Chocolate spot has been found in some early sown vetch crops in the Northern Victorian Mallee. This disease develops in warm and humid canopies. Given suitable conditions this can be a damaging disease that may warrant control with fungicides, although growers should consider the economics of applying fungicides to vetch. Growers are encouraged to inspect their crops for symptoms (Figures 1 and 2) and if conditions are favourable for disease development a fungicide spray may be beneficial. Ideally the first spray should be applied immediately before canopy closure, and additional sprays may be required if humid conditions are ongoing.
Key Management Recommendations
- Inspect crops for symptoms of chocolate spot and consider the economics of a fungicide control program,
- If fungicides are applied the first should be immediately before canopy closure,
- Consider rotating Mancozeb with Carbendazim if more than two fungicide applications are required,
- Grazing may be an option to open up the canopy and allow it to dry out, reducing chocolate spot and allowing penetration of a fungicide.
Carbendazim is the most effective fungicide for chocolate spot, however there is a limit of two applications per season per crop. If more applications are required rotate with Mancozeb. If a fungicide is not applied before canopy closure grazing may be an option to open the canopy. Opening the canopy will help the fungicide reach its target and reduce humidity and therefore should reduce disease intensity.
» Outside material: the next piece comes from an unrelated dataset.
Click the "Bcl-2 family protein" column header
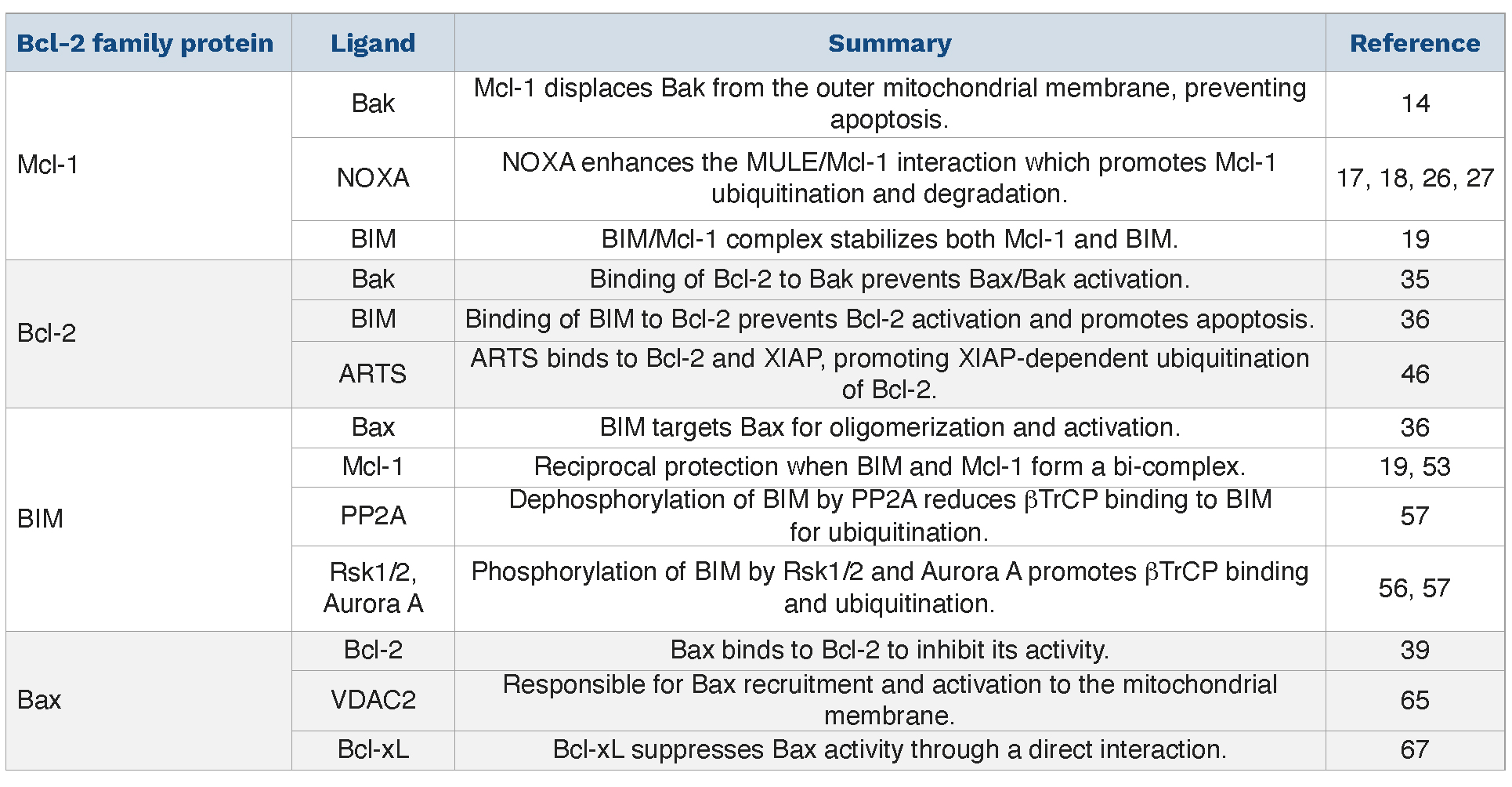Screen dimensions: 1512x787 (x=146, y=43)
It is important to observe fungicide withholding periods for grazing.
All vetch cultivars are susceptible to chocolate spot. Since this disease has a wide host range there are a range of potential sources of this disease. The main factor favouring disease development is the environmental conditions. There have been limited studies of chocolate spot control in vetch with much of the management advice based on disease control in lentils.
Chocolate spot (Figure 2), caused by Botrytis spp., has a less-aggressive first stage where small, brown lesions develop on the leaves. The more aggressive stage begins when these lesions join together and darken into larger brown lesions covering large parts of the leaves.
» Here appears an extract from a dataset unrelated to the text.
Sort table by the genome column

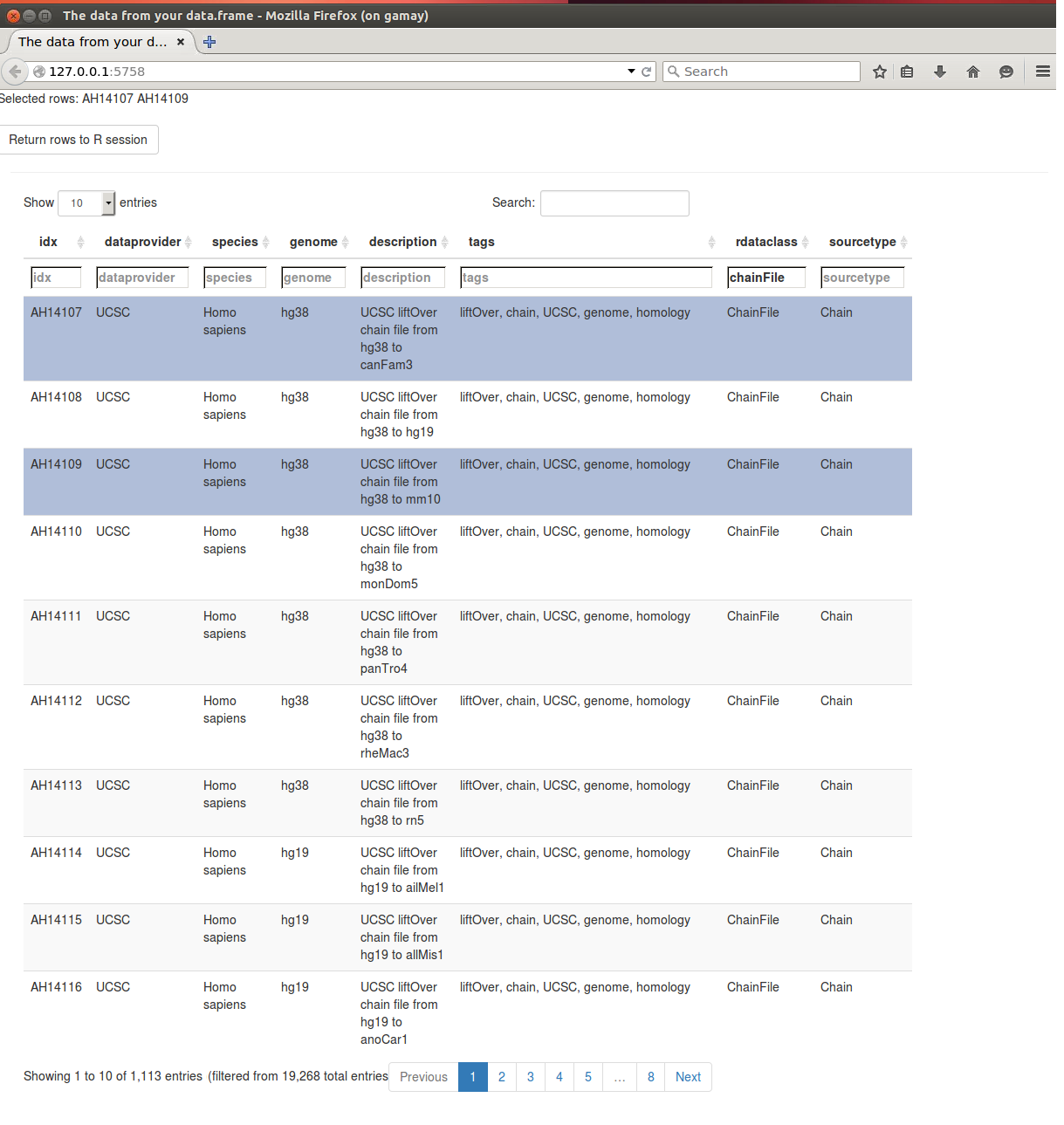click(x=313, y=242)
Symptoms are varied, and range from small spots on leaves to complete blackening of the entire plant. The fungus can also produce grey sporulation similar to botrytis grey mould in lentils. Leaves are the main part of the plant affected, but under favourable conditions for the disease it also spreads to stems, flowers and pods.
Red legged earth mite damage may be confused with chocolate spot. Mite damages starts out a silvery colour on leaves, before turning reddish brown. The colour is similar to chocolate spot but lesions are large and irregularly shaped, generally occurring on the lower leaves at the seedling stage.